• **Supplied text**:
_ _ _ _ _ _ _
# Experimental investigation into the mechanism of secondary oxidation of coal under hot air flow erosion

**Authors:** Peitao Zhu, Ziwen Dong, Zhenya Zhang, Song Kong, Minyang Shen, Yaxian Yu, Haojie Zhang

PMC · DOI: 10.1039/d5ra02948a · 2025-06-19

## TL;DR

This study investigates how hot air flow affects the secondary oxidation of coal, revealing how different temperatures and flow rates influence the risk of spontaneous combustion.

## Contribution

The paper introduces a temperature-programmed experimental method to analyze secondary coal oxidation under varying hot air flow conditions.

## Key findings

- Higher air flow rates increase oxygen consumption and heat release during low-temperature oxidation.
- Treatment with 35 °C hot air flow promotes CO2 generation in later oxidation stages.
- 65 °C hot air flow treatment reduces the risk of coal spontaneous combustion across all airflow conditions.
_ _ _ _ _ _ _
• **Available data**:
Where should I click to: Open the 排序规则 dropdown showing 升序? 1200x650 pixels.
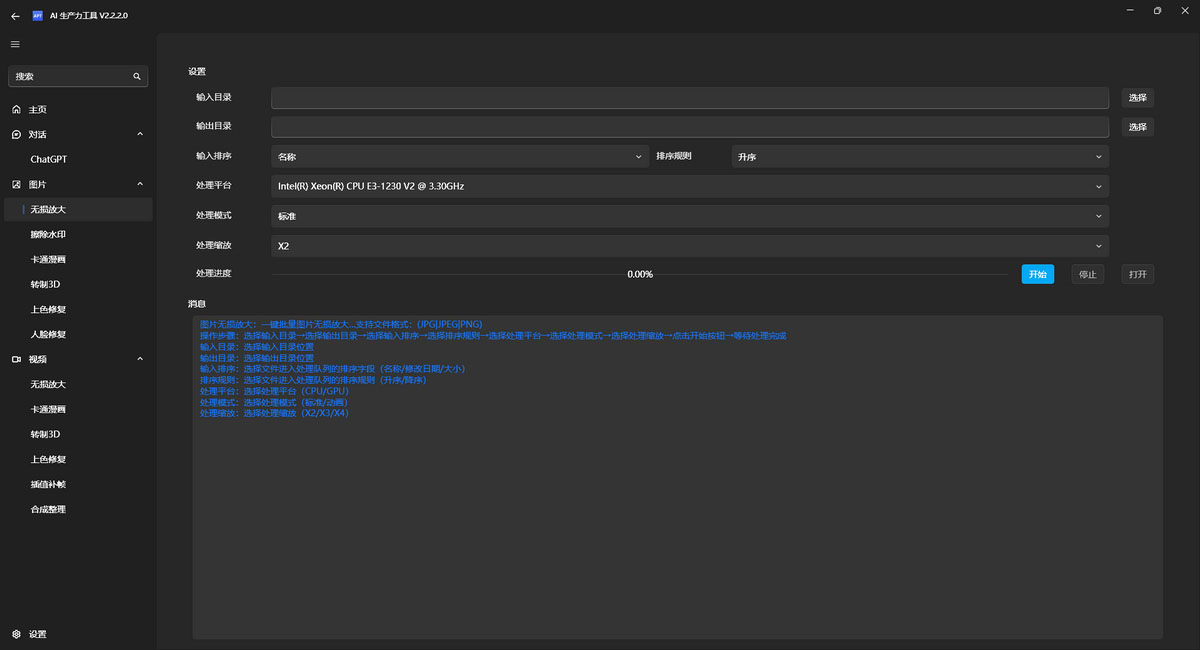tap(919, 157)
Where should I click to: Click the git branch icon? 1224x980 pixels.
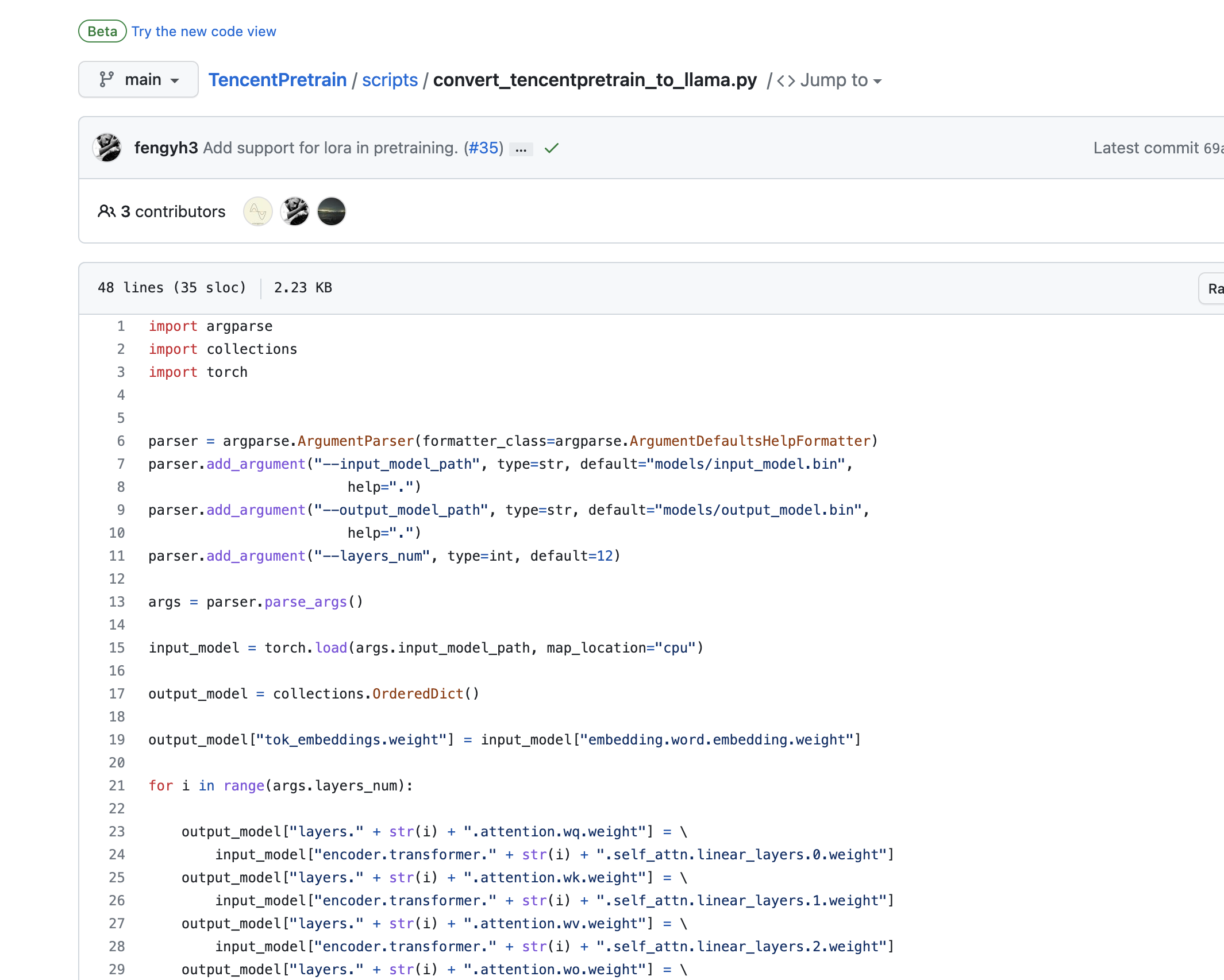(x=106, y=79)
_ _ _ _ _ _ _
• **What the task asks**: Reproduce the coal oxidation study summary in full, word for word, with its headings and list.

• **Worked solution**:
# Experimental investigation into the mechanism of secondary oxidation of coal under hot air flow erosion

**Authors:** Peitao Zhu, Ziwen Dong, Zhenya Zhang, Song Kong, Minyang Shen, Yaxian Yu, Haojie Zhang

PMC · DOI: 10.1039/d5ra02948a · 2025-06-19

## TL;DR

This study investigates how hot air flow affects the secondary oxidation of coal, revealing how different temperatures and flow rates influence the risk of spontaneous combustion.

## Contribution

The paper introduces a temperature-programmed experimental method to analyze secondary coal oxidation under varying hot air flow conditions.

## Key findings

- Higher air flow rates increase oxygen consumption and heat release during low-temperature oxidation.
- Treatment with 35 °C hot air flow promotes CO2 generation in later oxidation stages.
- 65 °C hot air flow treatment reduces the risk of coal spontaneous combustion across all airflow conditions.